O projeto de revitalização do complexo lagunar Piratininga/Itaipu, na Região Oceânica de Niterói, deverá estar concluída até o fim do ano, orçado em R$ 12 milhões. A fase atual é de detonações no interior do túnel que está sendo perfurado para ligar o complexo lagunar ao mar, o que deixará a água da lagoa mais limpa.
Nesta segunda etapa do empreendimento, iniciada em junho, com investimento de R$ 8,5 milhões, estão previstas ainda a construção das comportas do Tibau e Camboinhas e a dragagem de um canal central de 50 metros de largura, na Lagoa de Piratininga, entre as duas comportas. Durante a dragagem serão retirados 120 mil metros cúbicos de sedimentos e esse material será depositado num terreno já cedido pela Prefeitura de Niterói.
Assim que esse trabalho for concluído será implementado o Núcleo Operacional da Serla, que terá como objetivo monitorar a qualidade da água, fazer o replantio da mata ciliar e fiscalizar e combater as ocupações irregulares.

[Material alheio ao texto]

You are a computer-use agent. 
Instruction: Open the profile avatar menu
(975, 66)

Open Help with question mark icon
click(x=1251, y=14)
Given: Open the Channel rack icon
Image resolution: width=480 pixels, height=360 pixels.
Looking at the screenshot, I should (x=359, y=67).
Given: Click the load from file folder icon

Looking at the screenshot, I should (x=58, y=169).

O presidente da Serla, Ícaro Moreno Júnior, destacou que a revitalização está sendo feita junto com o trabalho de fiscalização no entorno da Lagoa de Piratininga.

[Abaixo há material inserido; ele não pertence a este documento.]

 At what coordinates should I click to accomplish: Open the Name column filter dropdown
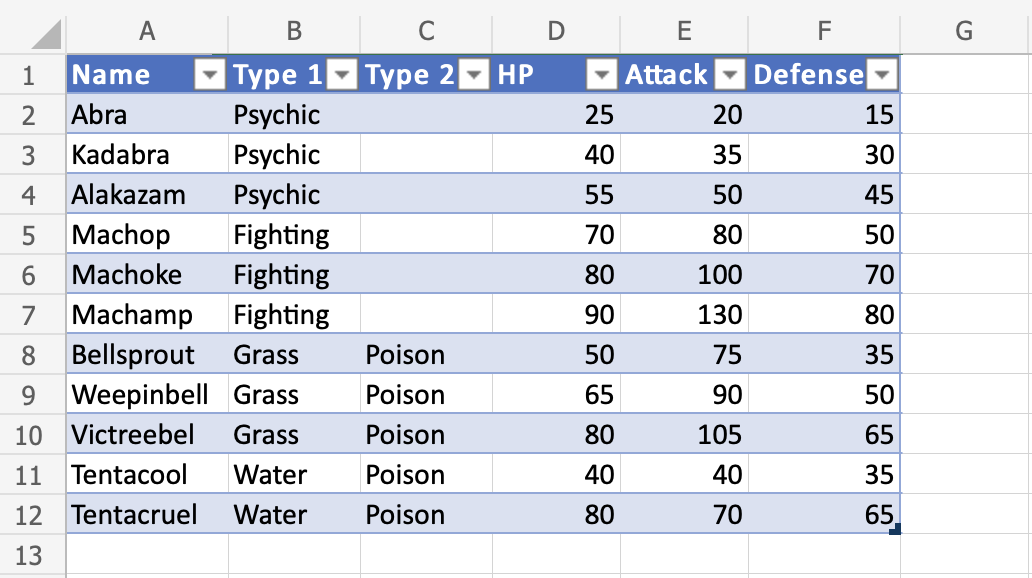point(211,75)
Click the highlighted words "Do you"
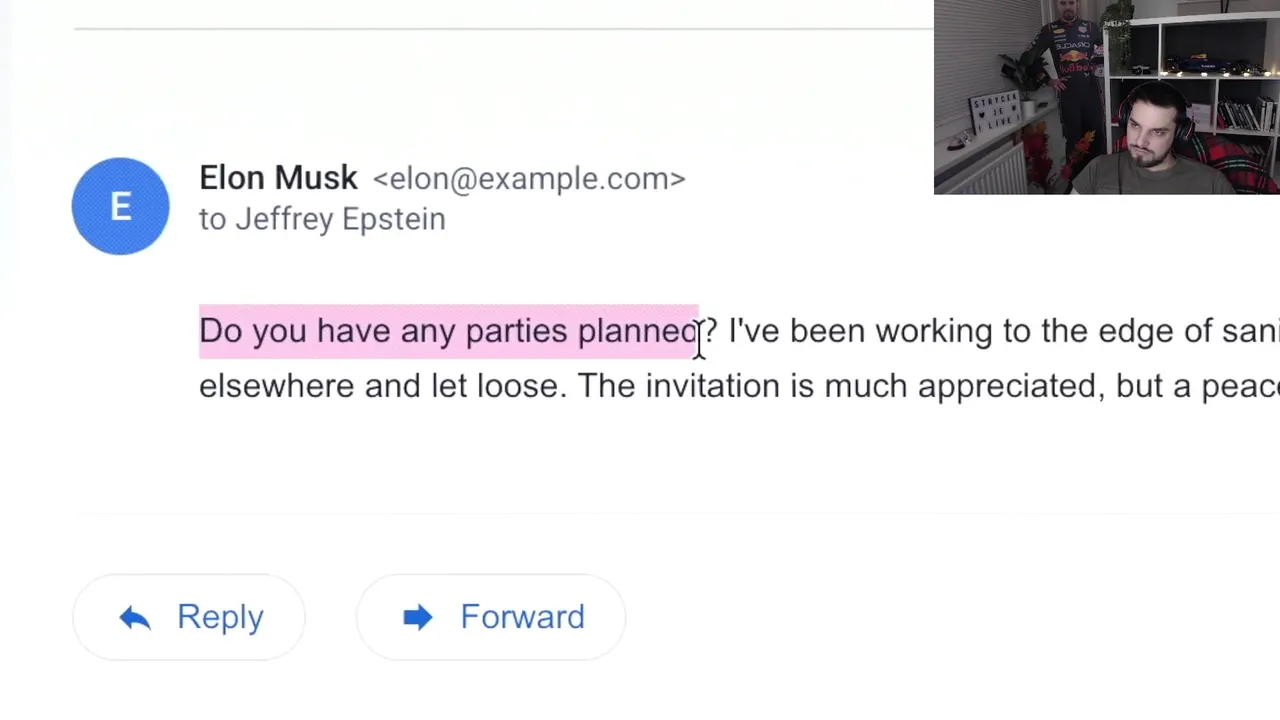This screenshot has width=1280, height=720. tap(252, 331)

- Isto é fundamental. Este mês realizamos uma operação de fiscalização e identificamos 193 moradias que ainda não tinham feito a ligação do domicílio à rede de esgotos da cidade. Queremos conscientizar os moradores da necessidade de fazer a ligação do esgoto domiciliar para suspender definitivamente o despejo dele in natura nas lagoas de Piratininga e Itaipu e o uso de fossas - ressaltou Ícaro.

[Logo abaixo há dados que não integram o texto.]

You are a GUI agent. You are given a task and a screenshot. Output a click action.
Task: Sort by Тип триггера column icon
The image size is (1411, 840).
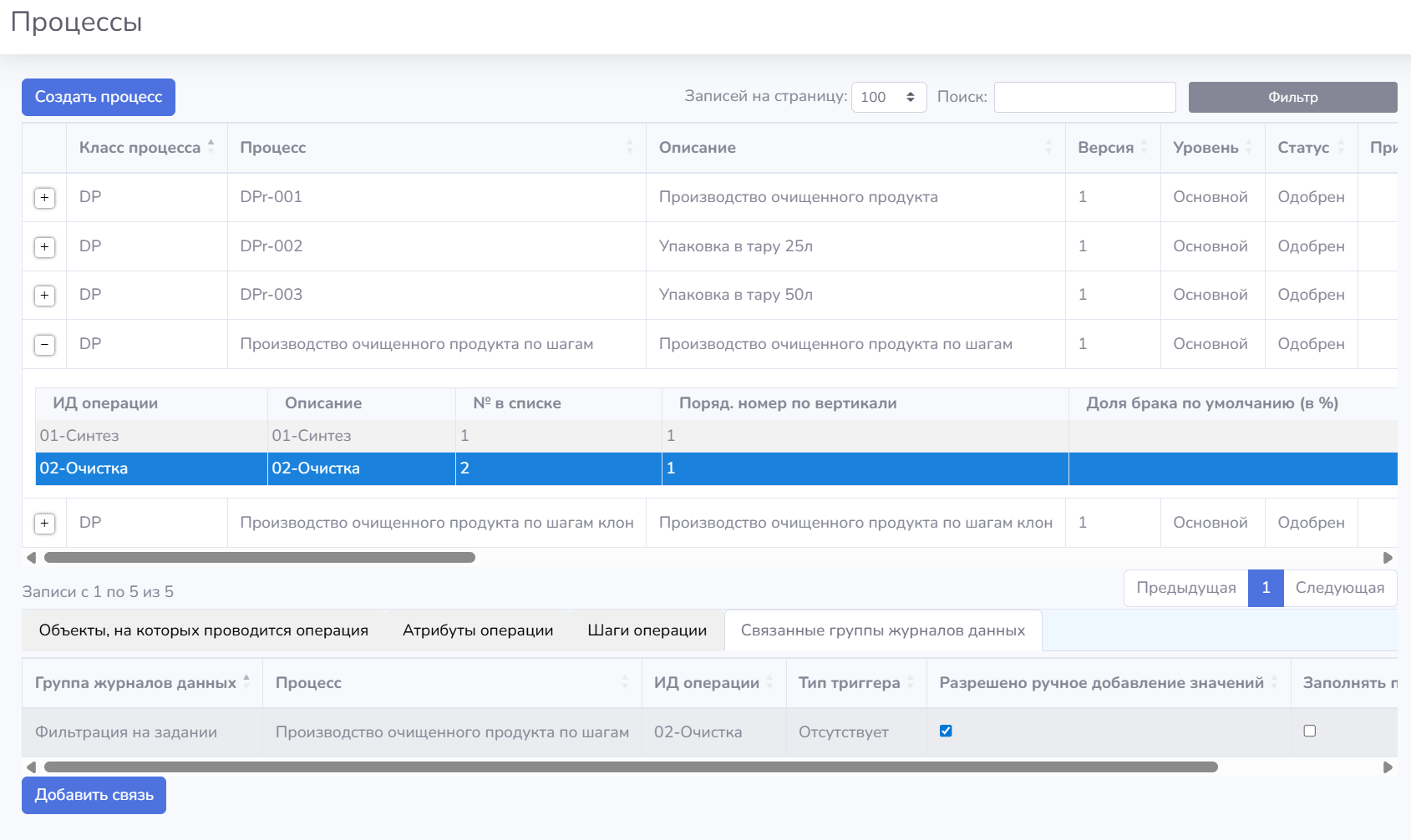click(x=911, y=682)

A Serla realizou vistoria em cerca de 700 residências com o objetivo de identificar quem ainda não fez a ligação de esgoto à rede coletora do Consórcio Águas de Niterói, empresa responsável pela coleta e tratamento de esgoto na cidade.
A revitalização do complexo lagunar é semelhante ao que está sendo feito para recuperar as lagoas de Araruama e de Saquarema. Na Lagoa de Saquarema, a abertura do Canal da Barra Franca praticamente dobrou a produção pesqueira do município, segundo relatos dos próprios pescadores da Colônia Z-24. A dragagem que está sendo feita na Lagoa de Araruama já devolveu robalos, camarões e outras espécies que há 22 anos não eram registradas, como a pescadinha e a sardinha.